Politica

Londra rigetta il «No deal» e ora punta a rinviare l'uscita

La premier nuovamente umiliata. Passa la mozione che esclude l'addio senza intesa «in ogni circostanza»

Gaia Cesare

A quindici giorni dal 29 marzo fissato come data del divorzio, il Parlamento inglese rigetta l'opzione di un'uscita del Regno Unito dalla Ue senza accordo «in ogni momento e in qualsiasi circostanza» e spinge il Paese verso il rinvio della Brexit o verso una soft Brexit. Theresa May, che sperava di poter continuare a sventolare il No deal come minaccia nelle trattative con la Ue, viene nuovamente umiliata: le mancano 43 voti dopo che 321 deputati contro 278 votano a favore della mozione che esclude il No deal. Un testo modificato last minute, dopo la vittoria dell'emendamento bipartisan con cui per primo i deputati, con una maggioranza di appena 4 voti, hanno voluto togliere dal tavolo l'opzione di addio senza intesa. Ma il governo è nel caos, il rischio che imploda si fa sempre più forte. E Theresa May, fresca di sconfitta, ricorda che il No deal non è tecnicamente escluso: «Non basta un voto per toglierlo dal tavolo. A meno che non venga concordato qualcos'altro o non venga cancellata la Brexit, lasceremo la Ue senza intesa».

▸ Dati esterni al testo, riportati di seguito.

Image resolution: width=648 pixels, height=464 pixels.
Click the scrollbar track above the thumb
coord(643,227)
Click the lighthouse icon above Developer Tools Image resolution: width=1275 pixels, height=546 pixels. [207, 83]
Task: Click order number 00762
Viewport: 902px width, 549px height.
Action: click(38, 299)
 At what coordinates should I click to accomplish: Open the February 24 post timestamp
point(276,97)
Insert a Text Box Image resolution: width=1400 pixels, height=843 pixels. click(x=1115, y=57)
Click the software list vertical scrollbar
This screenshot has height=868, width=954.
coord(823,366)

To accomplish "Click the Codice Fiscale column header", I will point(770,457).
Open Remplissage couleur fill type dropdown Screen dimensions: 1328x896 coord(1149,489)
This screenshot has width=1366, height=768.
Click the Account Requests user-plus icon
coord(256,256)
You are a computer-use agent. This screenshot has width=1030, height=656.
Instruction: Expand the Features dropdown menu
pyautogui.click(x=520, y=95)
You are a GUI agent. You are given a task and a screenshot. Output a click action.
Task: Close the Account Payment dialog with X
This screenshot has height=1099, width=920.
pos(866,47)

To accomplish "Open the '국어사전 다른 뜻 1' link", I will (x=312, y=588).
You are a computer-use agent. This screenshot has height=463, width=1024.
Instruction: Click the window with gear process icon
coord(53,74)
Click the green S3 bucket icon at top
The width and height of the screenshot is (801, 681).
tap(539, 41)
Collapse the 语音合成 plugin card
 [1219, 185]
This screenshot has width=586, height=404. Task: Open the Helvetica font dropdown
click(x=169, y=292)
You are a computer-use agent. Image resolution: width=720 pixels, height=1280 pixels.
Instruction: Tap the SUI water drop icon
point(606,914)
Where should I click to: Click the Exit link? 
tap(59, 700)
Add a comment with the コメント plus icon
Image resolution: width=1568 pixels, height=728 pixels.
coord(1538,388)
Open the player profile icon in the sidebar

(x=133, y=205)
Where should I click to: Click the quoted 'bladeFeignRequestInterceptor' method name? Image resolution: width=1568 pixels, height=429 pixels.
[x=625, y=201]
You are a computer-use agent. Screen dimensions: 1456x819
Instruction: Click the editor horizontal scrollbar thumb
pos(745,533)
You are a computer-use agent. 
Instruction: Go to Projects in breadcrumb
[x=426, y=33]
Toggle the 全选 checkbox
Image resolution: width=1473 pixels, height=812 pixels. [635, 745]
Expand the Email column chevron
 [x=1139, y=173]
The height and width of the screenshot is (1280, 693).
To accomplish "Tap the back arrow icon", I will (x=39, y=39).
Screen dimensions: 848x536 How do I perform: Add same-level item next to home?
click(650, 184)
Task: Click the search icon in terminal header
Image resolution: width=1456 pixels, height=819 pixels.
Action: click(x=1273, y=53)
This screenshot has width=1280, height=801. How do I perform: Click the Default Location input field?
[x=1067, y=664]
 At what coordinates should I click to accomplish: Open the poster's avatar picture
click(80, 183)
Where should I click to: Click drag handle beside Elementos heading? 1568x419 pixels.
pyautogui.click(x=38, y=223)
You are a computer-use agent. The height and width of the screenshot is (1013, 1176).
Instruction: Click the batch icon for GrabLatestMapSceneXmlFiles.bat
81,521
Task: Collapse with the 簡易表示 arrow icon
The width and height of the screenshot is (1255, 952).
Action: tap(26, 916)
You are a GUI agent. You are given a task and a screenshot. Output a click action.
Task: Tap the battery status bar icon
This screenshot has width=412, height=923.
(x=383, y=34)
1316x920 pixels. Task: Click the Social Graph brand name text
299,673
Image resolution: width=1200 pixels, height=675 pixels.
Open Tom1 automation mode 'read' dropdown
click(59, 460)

Oggi il Parlamento voterà per l'estensione dell'articolo 50 del Trattato di Lisbona, terza e ultima tappa di una maratona cominciata martedì alla Camera dei Comuni con la bocciatura (la seconda, più limitata, ma altrettanto scottante per Theresa May), del piano di uscita concordato dalla premier britannica con i 27 dell'Unione europea. La richiesta è condizionata dal via libera della Ue e il suo successo dipenderà anche da quanto tempo le parti avranno ancora a disposizione per trattare: rinvio breve, di un paio di mesi, per non finire nel caos delle elezioni europee di fine maggio? Oppure rinvio lungo, come spera sempre di più l'Unione europea, convinta che una proroga breve non serva a nulla e potrebbe concludersi con il No deal? In entrambi i casi le trattative potrebbero sempre naufragare. D'altra parte, se non si è riusciti ad accordarsi in tre anni, ce la si farà in molto meno tempo? Eppure è ormai chiaro che il Parlamento vuole evitare a tutti i costi l'uscita non ordinata.

Ma la tensione Londra-Bruxelles resta alta. Il vice-negoziatore europeo Sabine Weyand ha parlato di un Parlamento britannico «dissociato dalla realtà». Il riferimento è all'emendamento Malthouse, secondo dei due ammessi, ma ampiamente bocciato in Aula (sono mancati 210 voti), e che sostanzialmente prevedeva un no-deal controllato, quel che la Ue da tempo nega di non voler concedere: estensione fino al 22 maggio, durante la quale chiedere un periodo di transizione fino al 2021. Oltre 14 ministri hanno votato a favore, imbarazzo che aggiunge imbarazzo al governo e prova la resistenza degli interlocutori.

Il punto della questione lo ha sintetizzato però nuovamente ieri il capo negoziatore Michel Barnier: «Rimandare e prolungare i negoziati, per fare che? Il trattato c'è, è qui», dice Barnier, facendo capire che tocca solo a Londra decidersi. E Theresa May, ostinata al limite dell'illusione, spera ancora che quell'accordo bocciato due volte (la prima con 230 voti mancanti e la seconda con 149 appena martedì) passi in Parlamento riproposto per la terza volta. Ma dovrà vedersela con lo Speaker della Camera, che ha precisato di voler valutare se è possibile riproporre il piano May-Bruxelles per la terza volta.

Quasi impossibile dopo l'ennesima batosta.